● Tarefa proposta: Indique todas as pessoas referidas pelo nome no trecho abaixo sobre as Direcções Gerais, com o tratamento que o trecho lhes dá.
══ Secção do texto
Acrescento, que a solução das duas Direcções Gerais era lógica com o pensamento de nacionalização do Sr. Dr. Antunes Guimarãis. Se êsse pensamento fôsse votado, a Direcção Geral de Caminhos de Ferro devia mesmo transformar-se numa administração geral. Ainda se justificaria que se mantivesse, se fôsse aprovada a proposta do Sr. engenheiro Araújo Correia.
Mas não foram aprovados nem um nem a outra. Daí, a única solução lógica ser a que proponho.
Se a função essencial ou, pelo menos, a função nobre e específica da Direcção Geral é agora a administração do Fundo especial de caminhos de ferro e êste, com a execução da base votada, desaparece, para que fica a Direcção Geral? As outras funções que desempenha, de fiscalização e estatística, são de menos para uma direcção geral.
Diz o Sr. Dr. Soares da Fonseca que, como os caminhos de ferro têm uma importância muito maior do que a camionagem e, agora, a emprêsa única potencialidades económicas e, portanto, políticas enormes, a concentração das duas Direcções Gerais traduzir-se-á afinal pela absorpção da camionagem pelo caminho de ferro. No plano das considerações que vinha fazendo, creio que é o contrário o que pode recear-se. Na verdade, é a Direcção Geral dos Serviços de Viação a que fica com maior volume de funções; portanto, o que deve passar-se é aquela ser absorvida por esta.
════
══ Dados extraídos
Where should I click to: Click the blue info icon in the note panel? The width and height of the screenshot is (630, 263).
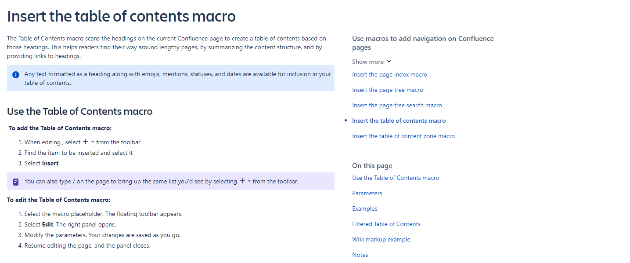tap(15, 74)
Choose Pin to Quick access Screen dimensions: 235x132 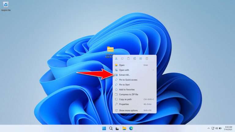128,80
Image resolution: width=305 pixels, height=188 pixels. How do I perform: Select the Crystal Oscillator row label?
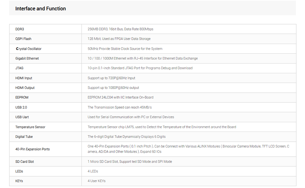click(28, 49)
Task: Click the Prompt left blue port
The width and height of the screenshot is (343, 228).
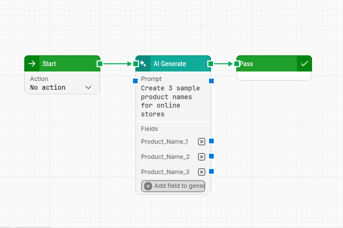Action: 135,81
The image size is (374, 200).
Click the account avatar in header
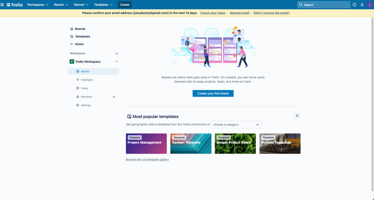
════
● Resposta esperada: As pessoas referidas são o Sr. Dr. Antunes Guimarãis, o Sr. engenheiro Araújo Correia e o Sr. Dr. Soares da Fonseca.